Before OVP: LeFaivre lived in San Diego, where he was executive director of the von Liebig Center for Entrepreneurism and Technology Advancement at the University of California, San Diego, where he incubated university ideas and spun out ventures. While there, he funded 23 projects on campus.

Big ideas: LeFaivre founded IdeaEdge Ventures, an incubator he launched in tech-hot 1999. He wound it down when the model proved more difficult.

Other roles: Vice president of the Advanced Technology Group at Apple Computer; senior vice president of research and development and chief technology officer at Borland International.

Claim to fame: Back when he was an active researcher, he was one of the first people to apply fuzzy reasoning, a way to deal with concepts that are not precise.
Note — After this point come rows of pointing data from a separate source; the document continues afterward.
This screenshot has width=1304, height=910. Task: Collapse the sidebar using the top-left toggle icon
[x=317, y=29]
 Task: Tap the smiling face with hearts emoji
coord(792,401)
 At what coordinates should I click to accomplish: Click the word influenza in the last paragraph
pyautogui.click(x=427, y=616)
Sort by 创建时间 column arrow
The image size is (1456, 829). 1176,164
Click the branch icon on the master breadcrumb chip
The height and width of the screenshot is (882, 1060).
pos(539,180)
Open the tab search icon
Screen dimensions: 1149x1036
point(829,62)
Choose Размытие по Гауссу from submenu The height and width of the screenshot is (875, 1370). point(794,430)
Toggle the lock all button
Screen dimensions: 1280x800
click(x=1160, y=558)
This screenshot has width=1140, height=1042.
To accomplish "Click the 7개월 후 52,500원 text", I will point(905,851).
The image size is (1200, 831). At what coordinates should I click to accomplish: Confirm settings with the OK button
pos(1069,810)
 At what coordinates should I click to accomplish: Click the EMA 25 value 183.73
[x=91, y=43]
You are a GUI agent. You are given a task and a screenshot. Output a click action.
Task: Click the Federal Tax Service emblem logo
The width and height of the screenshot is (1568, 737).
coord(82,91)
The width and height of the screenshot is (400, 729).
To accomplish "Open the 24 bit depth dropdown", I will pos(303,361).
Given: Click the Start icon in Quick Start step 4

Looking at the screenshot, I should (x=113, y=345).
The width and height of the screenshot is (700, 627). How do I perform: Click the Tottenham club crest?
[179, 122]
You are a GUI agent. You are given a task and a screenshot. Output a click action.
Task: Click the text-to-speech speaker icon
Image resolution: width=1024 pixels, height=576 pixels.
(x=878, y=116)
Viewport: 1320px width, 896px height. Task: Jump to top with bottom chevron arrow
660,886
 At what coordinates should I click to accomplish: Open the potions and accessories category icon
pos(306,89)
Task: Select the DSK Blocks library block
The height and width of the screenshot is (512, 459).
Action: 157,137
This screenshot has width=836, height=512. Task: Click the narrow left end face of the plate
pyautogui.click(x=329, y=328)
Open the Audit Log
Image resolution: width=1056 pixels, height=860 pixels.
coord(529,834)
For instance, if you say a person is tall, it's relative. Compared with another person, he could be short. "It's fuzzy," he said. "That's a funny claim to fame, not a serious one."

Expertise: He's spending a lot of time on the concept of a digital home, the idea that if everything is digital, there's a host of applications that are worthy of being developed for the home.

Boards: LeFaivre sits on the board of WatchGuard, an OVP-funded company in Seattle that has since gone public.

The softer side: He said California and the Northwest are different because there is more collaboration here. "You don't see that in the Valley. It's bigger, of course, but there's also a cut-throat feeling," he said. "The firms here collaborate and they talk. I like the feeling that you see here."

Watch list: He said OVP will be watching two things in the coming year: the impact of China and how to leverage it, and computational biology, the intersection of computer science and biology.